▸ **TASK DATA**:
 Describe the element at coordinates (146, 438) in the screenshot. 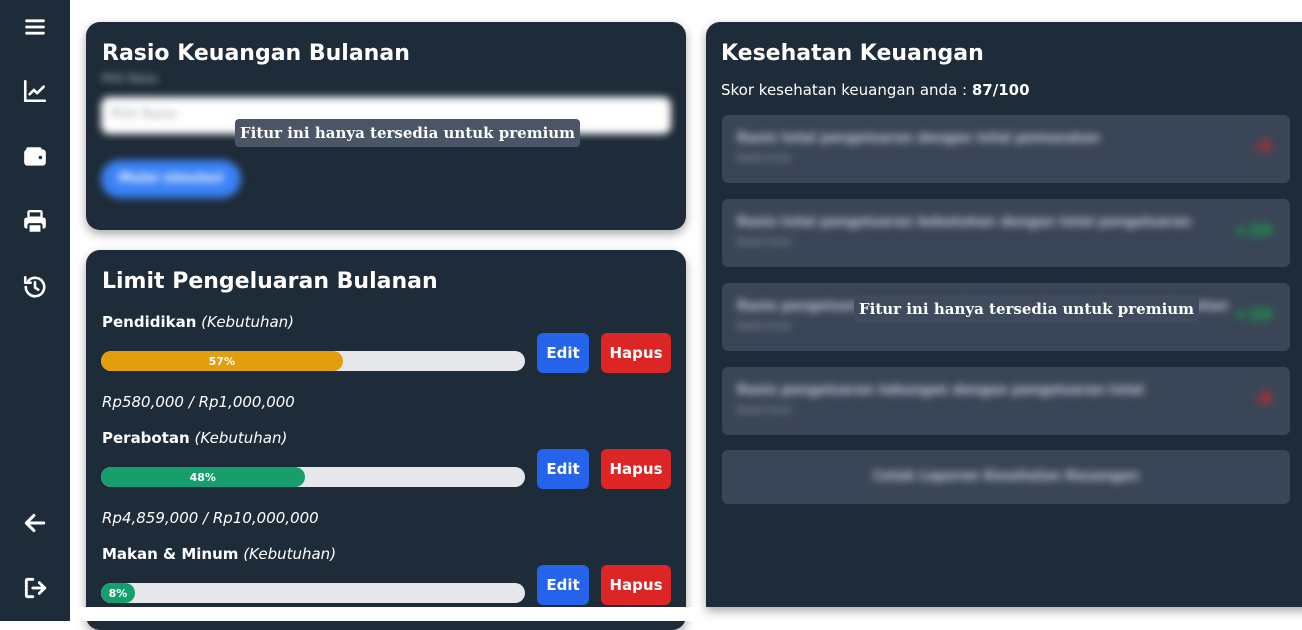

I see `category-name: Perabotan` at that location.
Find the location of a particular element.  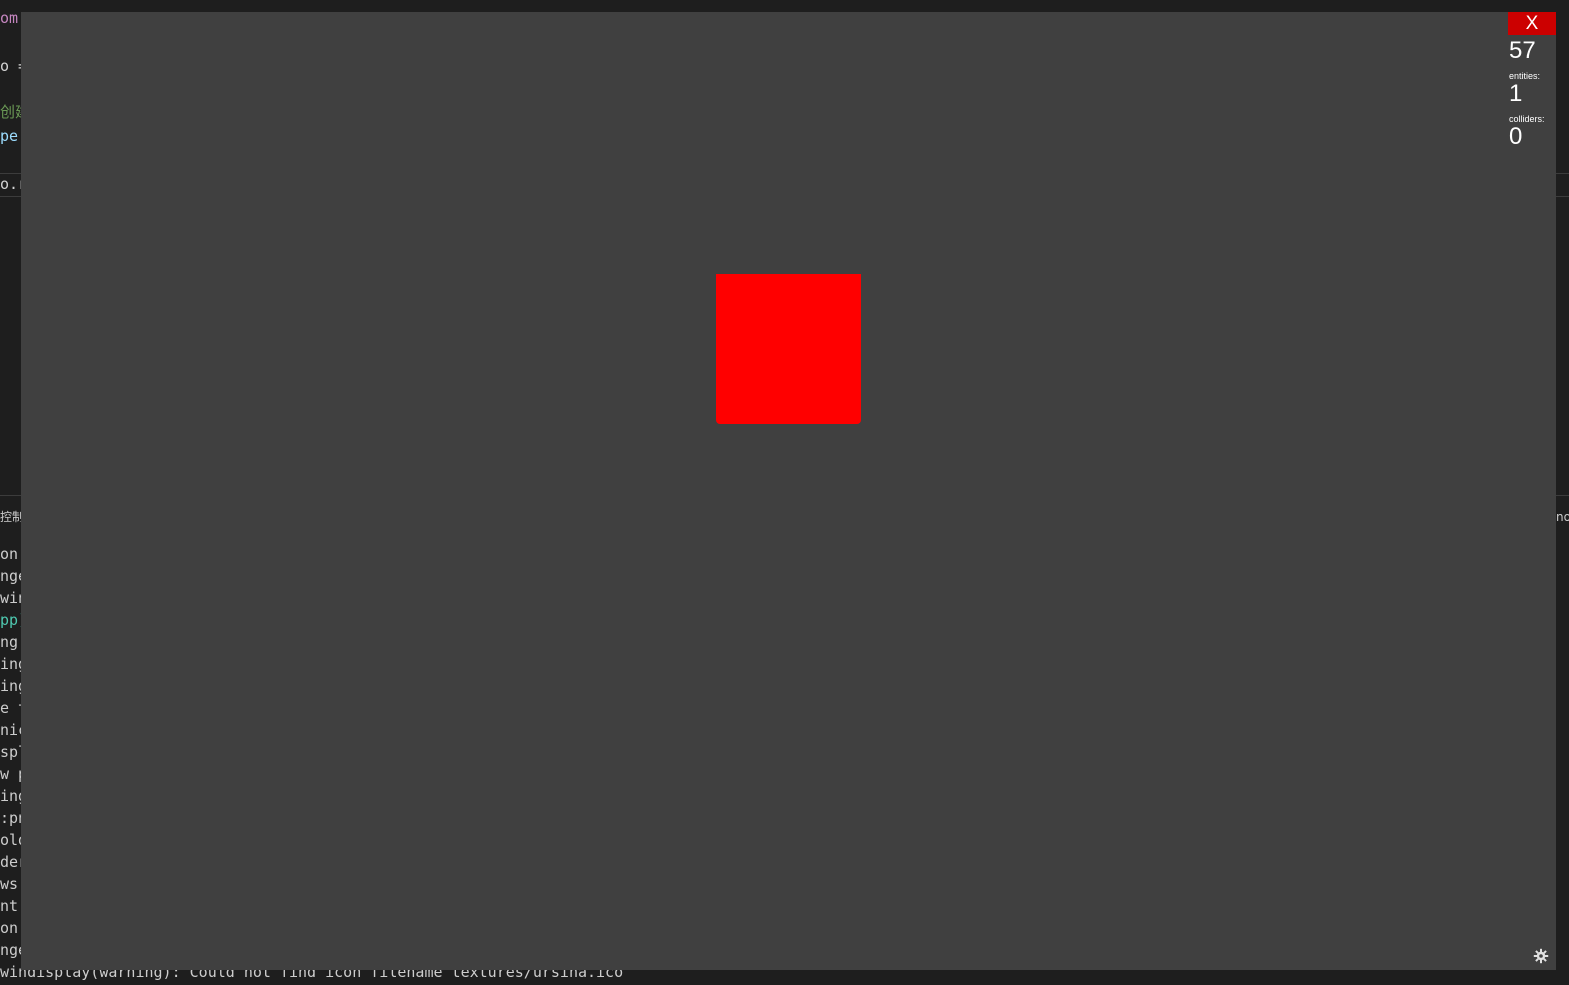

panel-right-label: no is located at coordinates (1562, 517).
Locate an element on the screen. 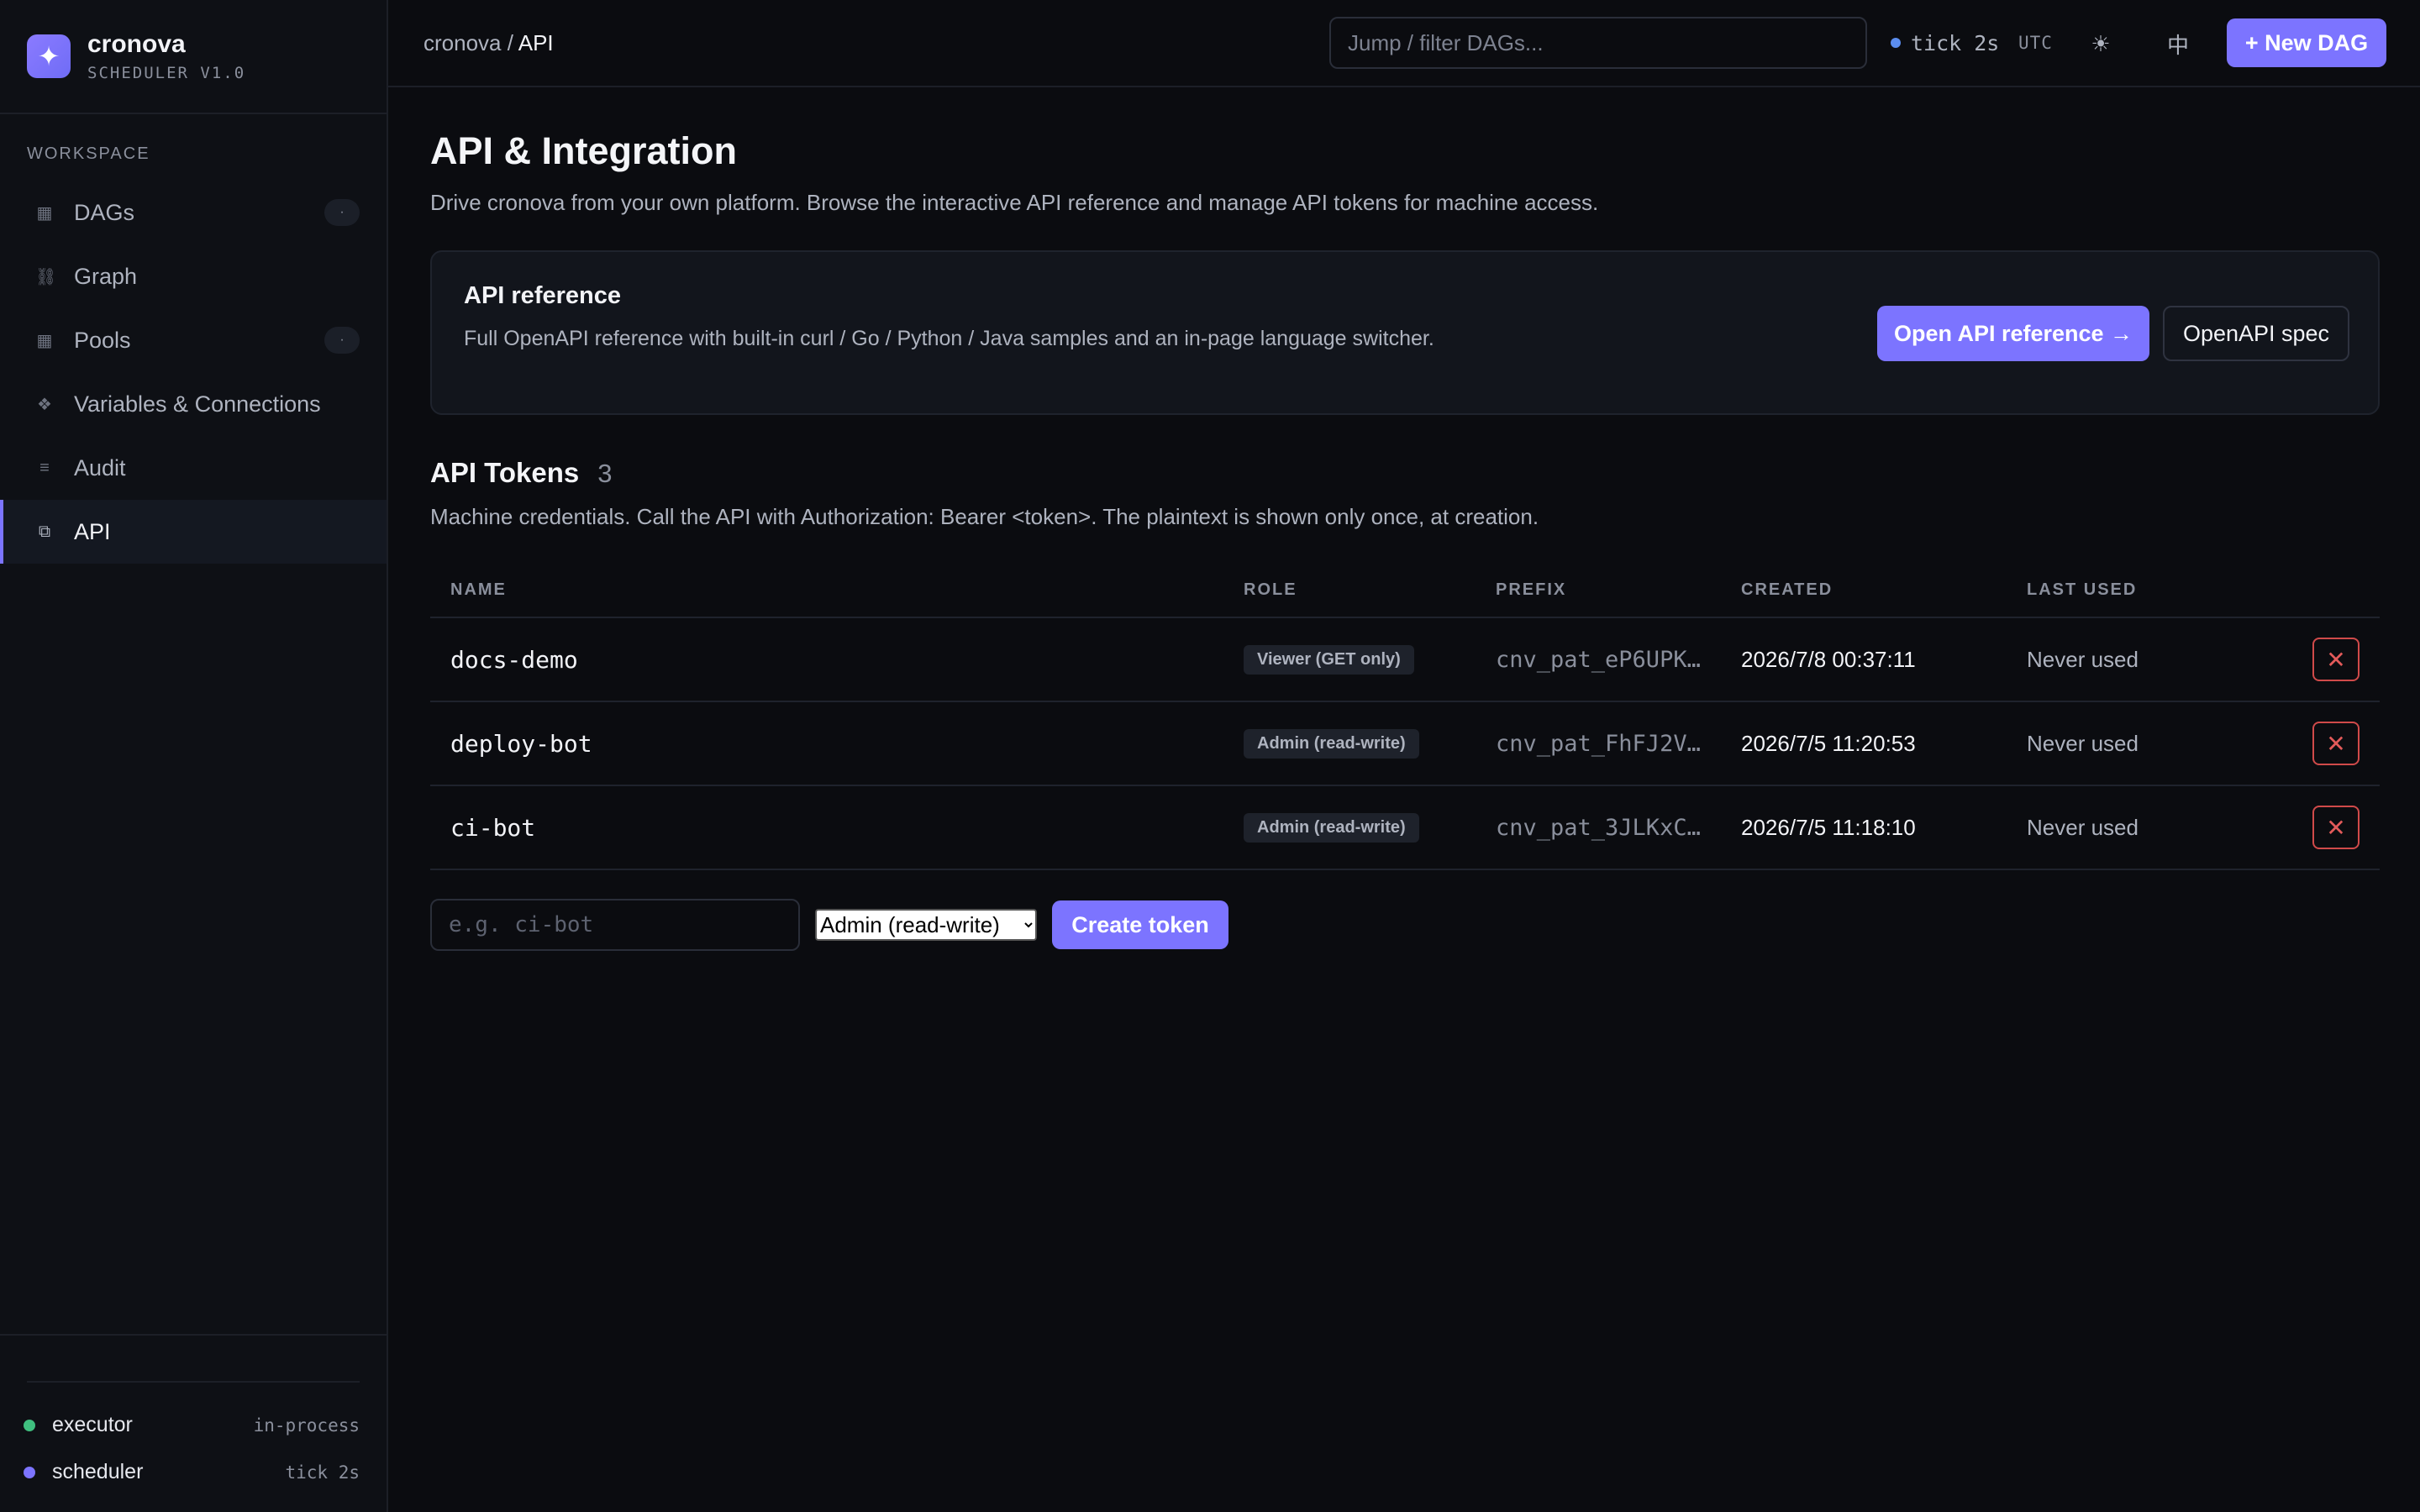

▸ **DESCRIPTION OF THE TASK**: Copy the lines above word for word, omitting the pictures.

▸ **ANSWER AREA**:
 Describe the element at coordinates (146, 438) in the screenshot. 

I see `category-name: Perabotan` at that location.
Find the location of a particular element.  

panel-right-label: no is located at coordinates (1562, 517).
Locate an element on the screen. 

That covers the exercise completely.